-- Stated task A --
Return the passage on link building below word for word, starting with "It's kind of" and going on through "to attract backlinks.".
-- Stated task B --
Answer these questions on the passage on link building below:
(i) What examples of small local companies does the speaker give?
(ii) According to the speaker, what will a business probably have to do if it lacks the resources to create really great content?
(iii) What three methods of link acquisition does the speaker name?

Nathan Gotch: Yeah, it depends on the business. For example, a lot of these agencies are working with really small, local companies like a local plumber or some sort of really small one person business, so they're not gonna be able to create these monster content [crosstalk 00:10:26] nor do they have the time to do that. If you don't have the resources to create really great content or really great pages, then you have to make up for it somewhere, and that's gonna be probably acquiring more backlinks.
It's kind of a balancing act depending on what the business is, but, of course, I'm always gonna recommend creating the best pages that you can around keywords, but if you can't do that, it's just not possible from a resource or time perspective, then the approach should be to try to build the authority of the website through link acquisition. Of course, that can be done through guest posting or broken link building or scholarship link building, all kinds of things you can do that don't involve having to create content assets as your way to attract backlinks.

-- Supplied information --
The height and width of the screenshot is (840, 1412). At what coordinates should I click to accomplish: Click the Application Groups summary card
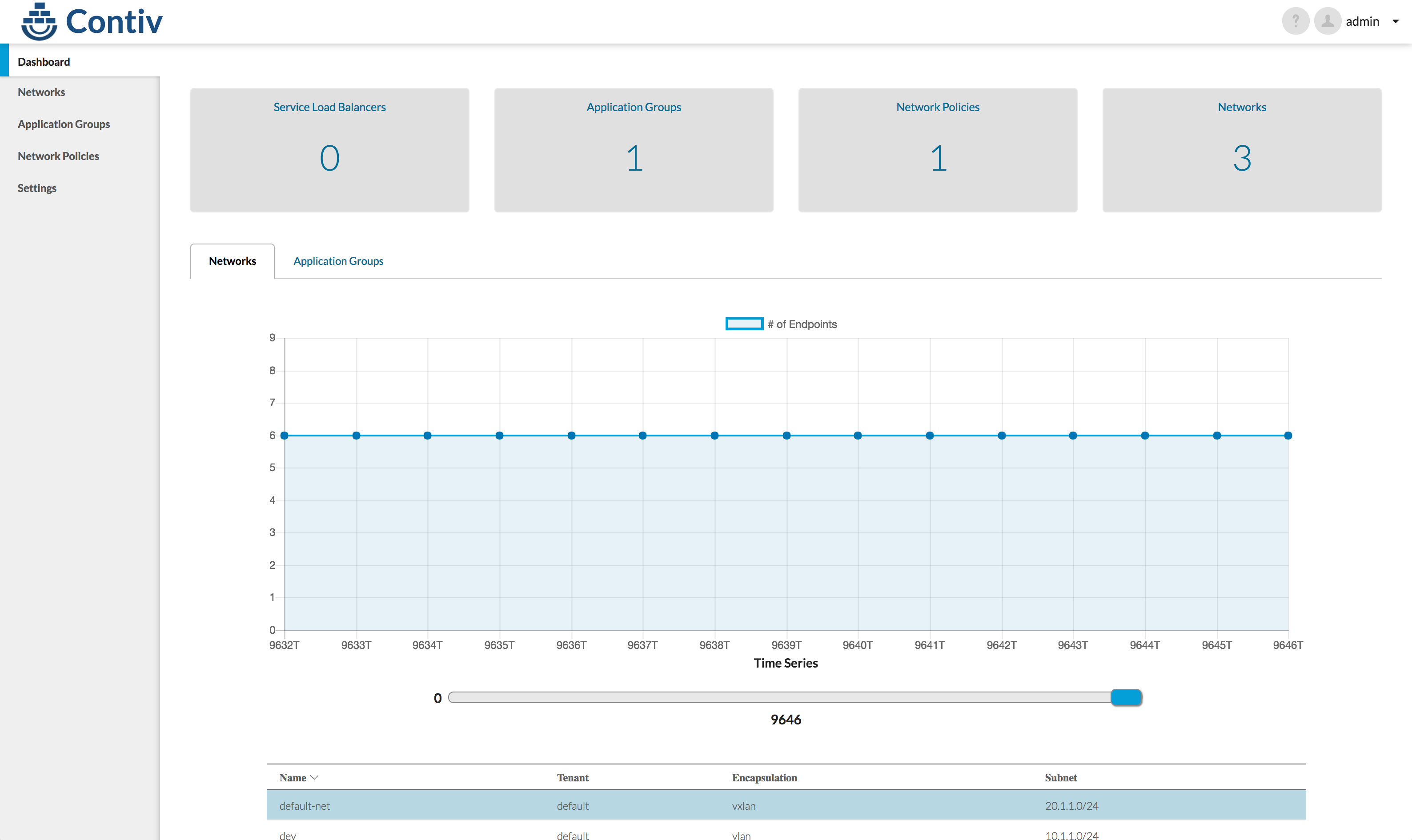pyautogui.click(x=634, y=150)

--

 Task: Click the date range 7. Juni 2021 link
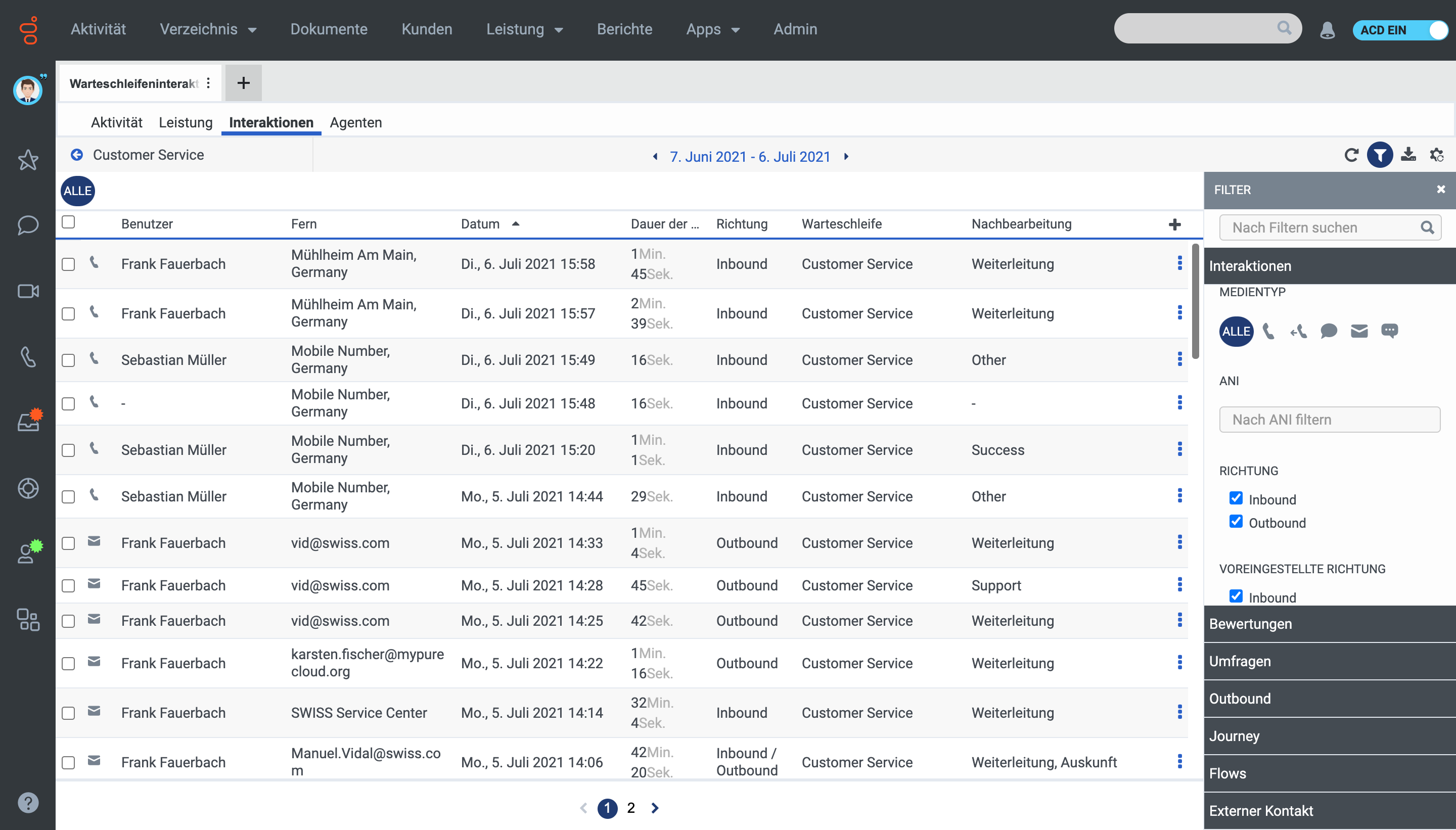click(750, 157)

--

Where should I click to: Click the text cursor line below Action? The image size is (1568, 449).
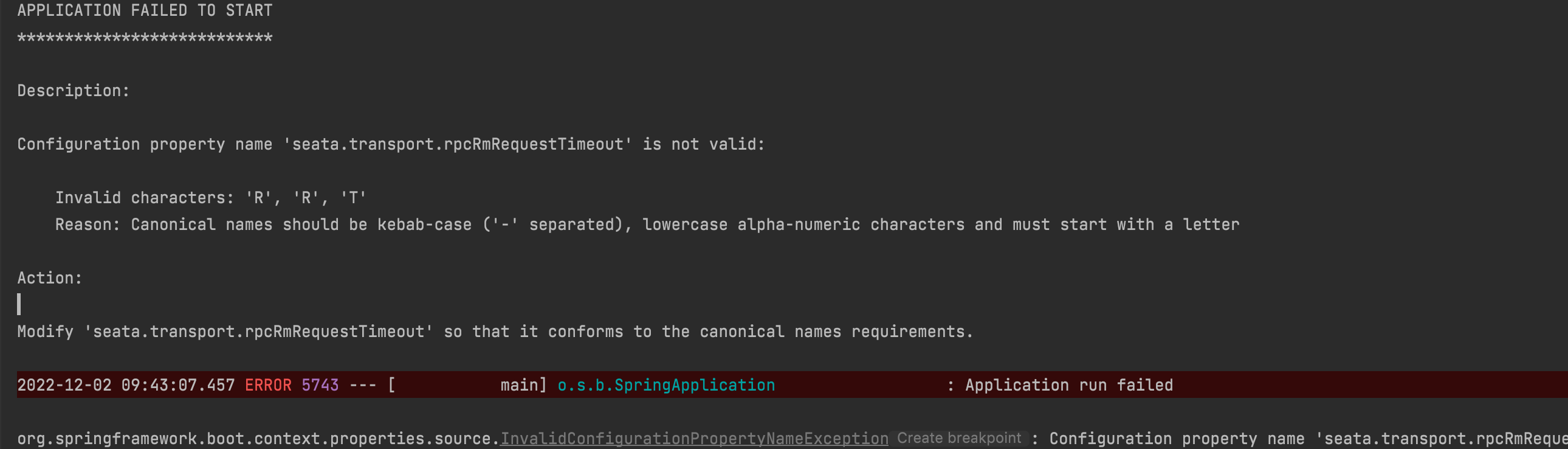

-- Exercise solution A --
It's kind of a balancing act depending on what the business is, but, of course, I'm always gonna recommend creating the best pages that you can around keywords, but if you can't do that, it's just not possible from a resource or time perspective, then the approach should be to try to build the authority of the website through link acquisition. Of course, that can be done through guest posting or broken link building or scholarship link building, all kinds of things you can do that don't involve having to create content assets as your way to attract backlinks.

-- Exercise solution B --
(i) A local plumber and some sort of really small one-person business.
(ii) Make up for it by acquiring more backlinks.
(iii) Guest posting, broken link building, and scholarship link building.